Tahapan pertama yaitu industri teknologi itu sendiri perlu menyetujui dan menerapkan beberapa prinsip umum tentang transparansi, akuntabilitas, dan keadilan.
Sebagai contoh, perusahaan dilarang menganggap chatbot sebagai manusia. Lalu, kedua, seluruh regulator, baik dari sisi hukum ketenagakerjaan, pasar keuangan dan konsumen, kebijakan persaingan, perlindungan data, privasi, maupun hak asasi manusia, diharapkan dapat memodifikasi peraturan yang ada guna mempertimbangkan risiko spesifik yang ditimbulkan oleh AI.
Terakhir, lembaga pemerintah beserta universitas perlu memperdalam keahlian teknologi mereka sendiri agar dapat mengurangi risiko penangkapan industri.
Terlepas dari itu, terdapat dua rezim peraturan secara menyeluruh yang perlu dipertimbangkan untuk AI, meskipun keduanya belum cukup untuk menghadapi tantangan yang ada.

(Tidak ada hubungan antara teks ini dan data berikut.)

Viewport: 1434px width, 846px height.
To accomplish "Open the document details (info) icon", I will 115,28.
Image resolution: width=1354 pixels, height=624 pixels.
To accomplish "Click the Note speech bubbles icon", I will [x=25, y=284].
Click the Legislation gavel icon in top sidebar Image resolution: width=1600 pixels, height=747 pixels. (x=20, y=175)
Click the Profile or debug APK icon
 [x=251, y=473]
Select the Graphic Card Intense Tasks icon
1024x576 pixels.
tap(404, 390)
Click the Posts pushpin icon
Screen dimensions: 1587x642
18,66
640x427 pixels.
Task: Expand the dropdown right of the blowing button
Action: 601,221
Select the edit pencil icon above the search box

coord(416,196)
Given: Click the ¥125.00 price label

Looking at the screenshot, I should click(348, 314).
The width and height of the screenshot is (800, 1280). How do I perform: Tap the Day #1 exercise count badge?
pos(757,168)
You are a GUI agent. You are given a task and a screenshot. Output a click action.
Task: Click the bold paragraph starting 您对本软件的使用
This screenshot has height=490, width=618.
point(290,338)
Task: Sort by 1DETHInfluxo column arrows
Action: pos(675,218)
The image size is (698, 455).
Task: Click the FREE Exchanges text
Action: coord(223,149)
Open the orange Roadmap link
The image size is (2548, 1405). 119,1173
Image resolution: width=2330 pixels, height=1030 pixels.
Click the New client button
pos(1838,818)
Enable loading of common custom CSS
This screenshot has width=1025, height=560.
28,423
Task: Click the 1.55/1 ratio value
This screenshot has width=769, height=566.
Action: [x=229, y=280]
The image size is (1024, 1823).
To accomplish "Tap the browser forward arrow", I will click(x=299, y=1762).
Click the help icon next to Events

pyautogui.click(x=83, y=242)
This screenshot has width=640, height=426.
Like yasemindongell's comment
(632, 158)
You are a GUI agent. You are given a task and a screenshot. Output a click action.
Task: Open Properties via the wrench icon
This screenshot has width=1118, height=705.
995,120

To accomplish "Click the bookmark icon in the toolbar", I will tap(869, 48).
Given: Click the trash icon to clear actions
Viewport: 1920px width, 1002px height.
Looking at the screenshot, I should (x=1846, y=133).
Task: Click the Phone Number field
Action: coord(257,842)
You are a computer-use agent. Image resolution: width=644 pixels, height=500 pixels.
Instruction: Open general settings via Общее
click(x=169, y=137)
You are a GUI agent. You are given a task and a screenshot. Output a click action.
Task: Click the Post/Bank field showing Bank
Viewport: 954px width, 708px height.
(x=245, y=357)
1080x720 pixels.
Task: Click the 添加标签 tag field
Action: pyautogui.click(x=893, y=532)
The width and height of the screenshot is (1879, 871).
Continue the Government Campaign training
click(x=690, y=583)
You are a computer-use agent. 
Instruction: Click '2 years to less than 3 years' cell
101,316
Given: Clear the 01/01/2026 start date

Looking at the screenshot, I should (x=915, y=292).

Rezim pertama, didasarkan pada prinsip kehati-hatian, dapat berarti jika algoritme yang digunakan dalam beberapa area kritis, hidup dan mati, semisal perawatan kesehatan, sistem peradilan, hingga militer, memerlukan persetujuan terlebih dahulu sebelum digunakan.
Cara kerjanya sama seperti Badan Pengawas Obat dan Makanan Amerika Serikat (FDA), yakni menyaring obat-obatan farmasi sebelum diedarkan serta memiliki wewenang yang luas guna melindungi dan mempromosikan kesehatan masyarakat.